The mother of missing Aberdeen woman Kelli Ferris no longer believes her daughter is alive.
Catherine Sandison spoke out exactly five weeks after her daughter was last seen.
Ms Sandison said she was considering holding a memorial service for Ms Ferris, 40, if there was no major breakthrough in the near future.
“I would like to think she was still alive but I don’t think she is,” she said.
“She used to leave messages on my answer phone, but there has been nothing from her.
“If she turned up alive, I would be so, so glad, but I have to brace myself that she won’t.
“But how can you brace yourself for that?”
Ms Sandison described the time since Kelli vanished on September 10 as a “nightmare.”
“It is like a haze, like a dream. First thing in the morning and last thing at night are the worst,” she said.
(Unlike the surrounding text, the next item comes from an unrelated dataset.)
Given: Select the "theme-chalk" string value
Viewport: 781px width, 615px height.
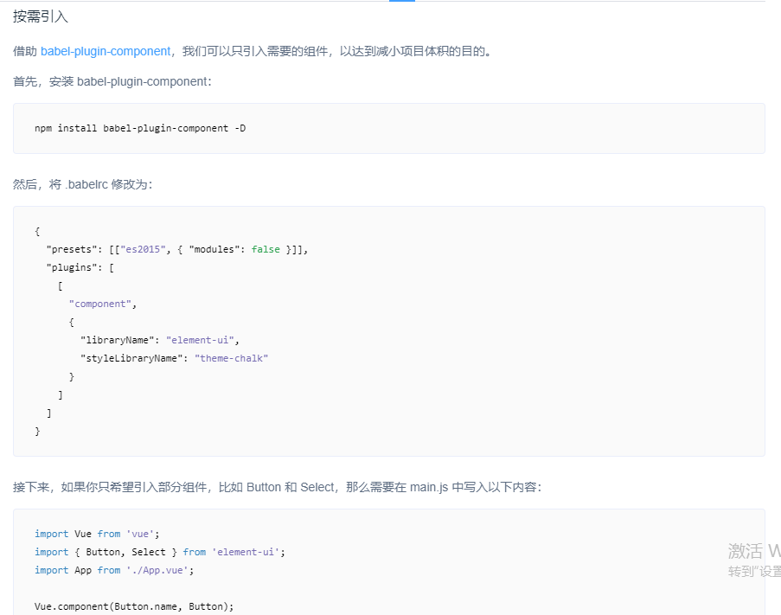Looking at the screenshot, I should (231, 358).
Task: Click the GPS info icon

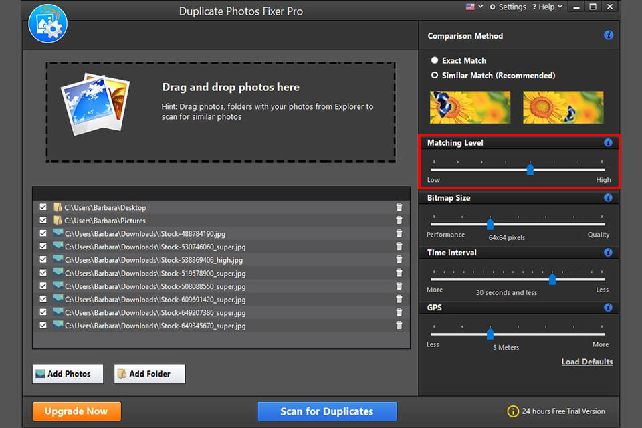Action: click(x=608, y=307)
“I was always scared that the police would come to the door and tell me they had found her when I was there myself.
“Now it is the not knowing that is the worst.”
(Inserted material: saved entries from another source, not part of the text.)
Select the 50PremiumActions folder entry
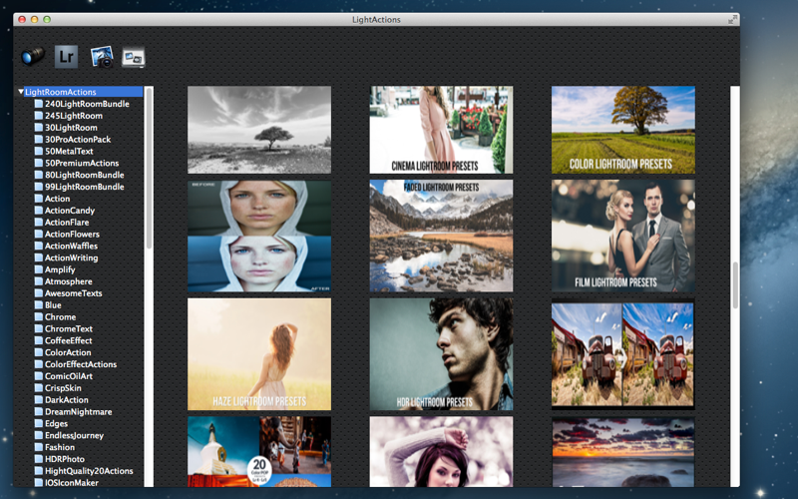This screenshot has width=798, height=499. (82, 163)
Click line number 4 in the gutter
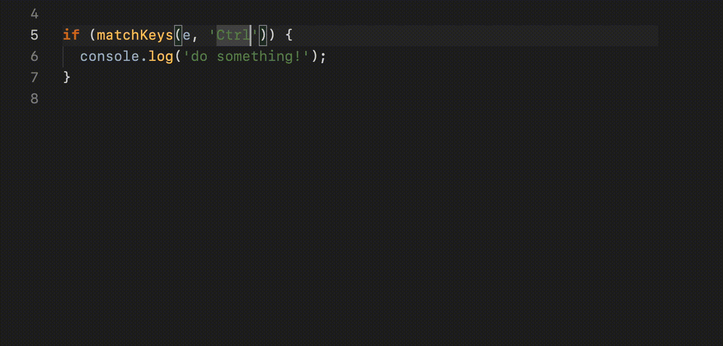 tap(35, 14)
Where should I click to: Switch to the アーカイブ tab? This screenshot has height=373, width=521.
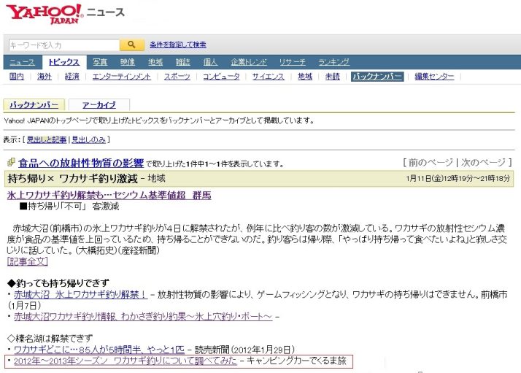click(99, 105)
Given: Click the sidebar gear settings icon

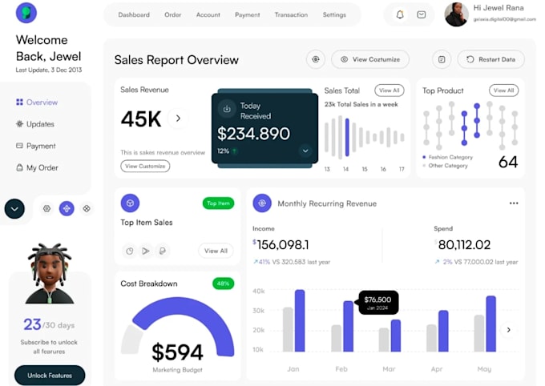Looking at the screenshot, I should click(x=46, y=208).
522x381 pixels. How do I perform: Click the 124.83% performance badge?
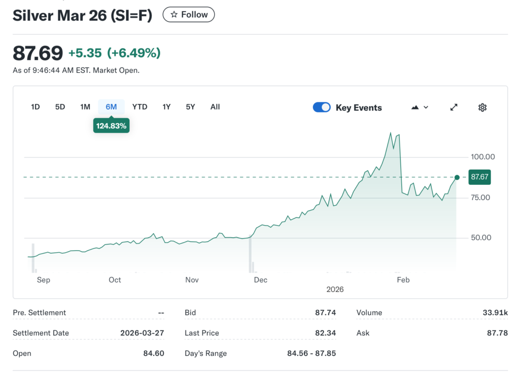111,125
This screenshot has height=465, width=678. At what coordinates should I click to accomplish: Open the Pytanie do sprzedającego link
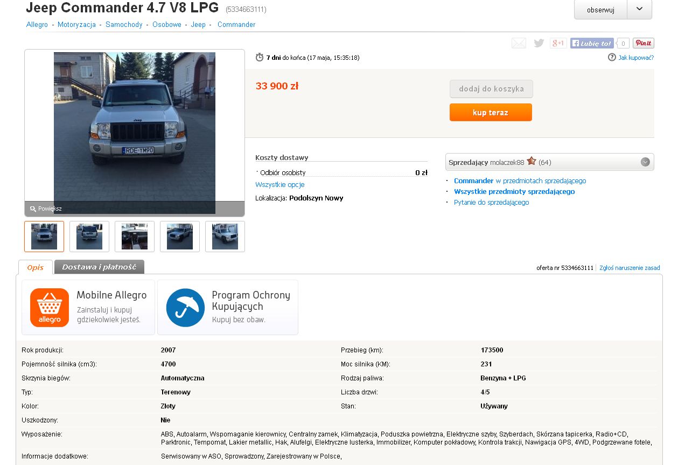tap(491, 203)
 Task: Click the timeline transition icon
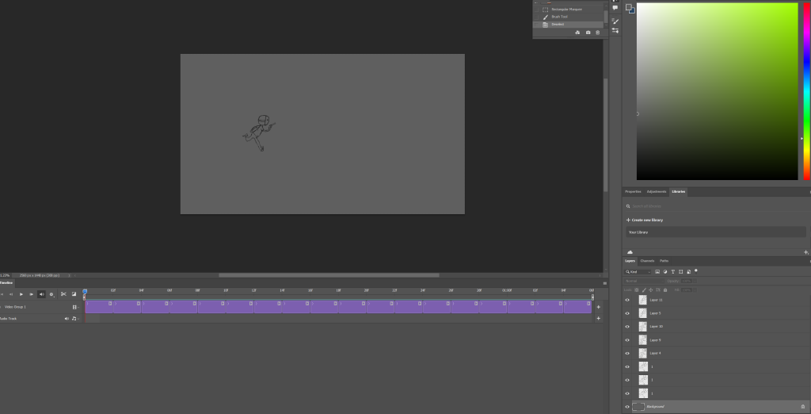tap(74, 294)
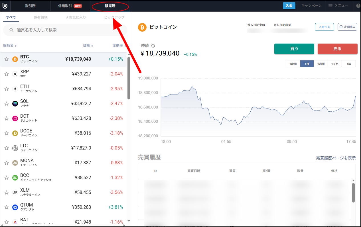Select the 1週間 chart period
The image size is (361, 227).
(x=321, y=64)
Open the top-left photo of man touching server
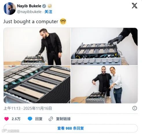142x134 pixels. pos(37,46)
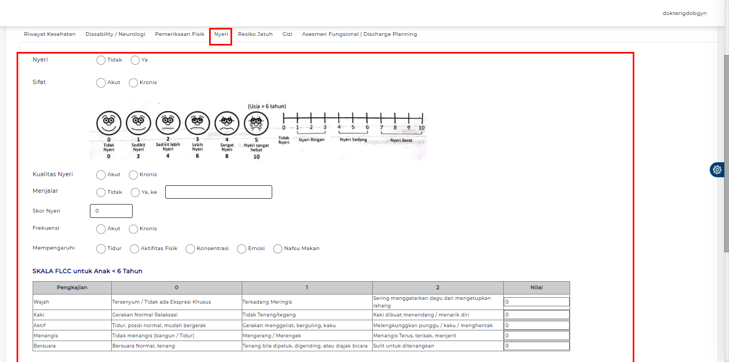The image size is (729, 362).
Task: Click the Nilai input for the Wajah row
Action: pyautogui.click(x=536, y=301)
Ms Sandison, who described her daughter as a caring person, said she last saw Kelli when she visited her in hospital the day before she disappeared.
Kelli had been in hospital herself, in the ward next door to her mother, and had come to say goodbye.
Ms Sandison said: “She got out the day before me and that was the last I heard of her.
“She wasn’t well but she seemed chipper enough and she was glad to be getting home.
“She was telling me what she was going to be doing when she got out. Little things, like going to the bank.
“I expected her to come up again before I got home but she never came.”
Ms Sandison said her worst fear was that Kelli, who had been seriously unwell and spent 10 weeks in hospital over the summer, was lying in someone’s flat.
“I am just worried that she became ill and she lay down in someone’s house and that person is too scared to come forward because they think they will get into trouble,” she said.
“I would say to them don’t be scared and phone the police anonymously.”
Kelli was last seen by a taxi driver being dropped off at the Beach esplanade around 8.40pm.
She is known to have been drinking heavily on the day she vanished and was carrying several hundred pounds.
After she left the cab, she was not picked up by CCTV cameras on the upper promenade.
Police believe she may have walked onto the lower promenade, which is not covered by cameras, or onto the beach itself.
Her mum said she would not rest until she knew what happened next.
“Maybe one day there will be a knock on the door and the police say they have found here but all I can do is just take each day as it comes,” she said.
“If she is not found I was thinking I might organise a service to remember Kelli. I don’t think things will ever draw to a close, but it might just help.”